((
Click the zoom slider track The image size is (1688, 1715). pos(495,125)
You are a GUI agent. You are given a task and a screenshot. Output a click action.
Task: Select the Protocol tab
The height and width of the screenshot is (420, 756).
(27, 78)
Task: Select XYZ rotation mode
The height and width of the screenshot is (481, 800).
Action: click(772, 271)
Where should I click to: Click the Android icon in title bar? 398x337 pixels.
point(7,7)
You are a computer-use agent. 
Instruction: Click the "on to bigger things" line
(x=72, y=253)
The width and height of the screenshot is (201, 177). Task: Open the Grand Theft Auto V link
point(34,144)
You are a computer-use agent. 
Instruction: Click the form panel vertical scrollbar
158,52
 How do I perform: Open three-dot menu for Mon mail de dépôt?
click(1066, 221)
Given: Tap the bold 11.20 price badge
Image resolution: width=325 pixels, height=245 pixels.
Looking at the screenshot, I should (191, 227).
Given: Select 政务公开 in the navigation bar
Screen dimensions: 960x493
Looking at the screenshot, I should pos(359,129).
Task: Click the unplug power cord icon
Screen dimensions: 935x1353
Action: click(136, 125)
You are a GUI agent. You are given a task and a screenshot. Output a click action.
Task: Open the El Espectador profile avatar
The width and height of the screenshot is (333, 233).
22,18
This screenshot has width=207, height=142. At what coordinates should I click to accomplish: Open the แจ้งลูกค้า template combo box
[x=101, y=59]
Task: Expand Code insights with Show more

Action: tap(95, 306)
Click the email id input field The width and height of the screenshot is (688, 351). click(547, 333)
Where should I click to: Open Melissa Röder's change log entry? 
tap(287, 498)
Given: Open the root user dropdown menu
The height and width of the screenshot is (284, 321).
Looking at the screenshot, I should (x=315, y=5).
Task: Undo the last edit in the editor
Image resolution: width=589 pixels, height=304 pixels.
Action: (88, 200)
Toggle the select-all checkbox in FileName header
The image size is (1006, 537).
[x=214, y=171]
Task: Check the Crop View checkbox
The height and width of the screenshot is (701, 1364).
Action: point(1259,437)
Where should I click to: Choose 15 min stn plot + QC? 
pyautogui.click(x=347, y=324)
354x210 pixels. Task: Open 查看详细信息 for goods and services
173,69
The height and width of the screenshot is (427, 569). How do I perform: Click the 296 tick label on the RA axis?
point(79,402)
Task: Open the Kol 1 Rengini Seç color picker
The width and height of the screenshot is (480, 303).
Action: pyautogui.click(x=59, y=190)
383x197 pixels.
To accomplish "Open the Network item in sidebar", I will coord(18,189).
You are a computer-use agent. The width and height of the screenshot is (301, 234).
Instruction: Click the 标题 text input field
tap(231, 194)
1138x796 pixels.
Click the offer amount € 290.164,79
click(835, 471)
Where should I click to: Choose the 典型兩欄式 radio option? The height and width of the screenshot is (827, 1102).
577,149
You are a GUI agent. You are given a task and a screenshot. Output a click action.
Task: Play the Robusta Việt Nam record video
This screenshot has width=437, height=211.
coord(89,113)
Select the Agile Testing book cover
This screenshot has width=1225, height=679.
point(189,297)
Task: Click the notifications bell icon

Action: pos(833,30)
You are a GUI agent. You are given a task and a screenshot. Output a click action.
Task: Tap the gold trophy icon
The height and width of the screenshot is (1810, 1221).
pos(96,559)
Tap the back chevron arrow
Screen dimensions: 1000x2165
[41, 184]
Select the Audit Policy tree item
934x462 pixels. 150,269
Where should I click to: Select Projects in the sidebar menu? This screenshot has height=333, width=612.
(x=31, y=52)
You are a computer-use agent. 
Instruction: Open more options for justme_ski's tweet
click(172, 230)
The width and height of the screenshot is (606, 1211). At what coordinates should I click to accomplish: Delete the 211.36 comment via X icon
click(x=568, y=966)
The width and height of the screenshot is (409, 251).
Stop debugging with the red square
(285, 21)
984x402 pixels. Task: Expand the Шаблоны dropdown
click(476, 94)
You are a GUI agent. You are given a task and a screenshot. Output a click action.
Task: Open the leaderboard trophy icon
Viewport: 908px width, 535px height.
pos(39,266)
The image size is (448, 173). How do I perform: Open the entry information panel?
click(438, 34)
))
### Your assignment
Scan the records above for the word "trophy". Show each line in which it appears.

### Answer for the task
Task: Tap the gold trophy icon
Task: Open the leaderboard trophy icon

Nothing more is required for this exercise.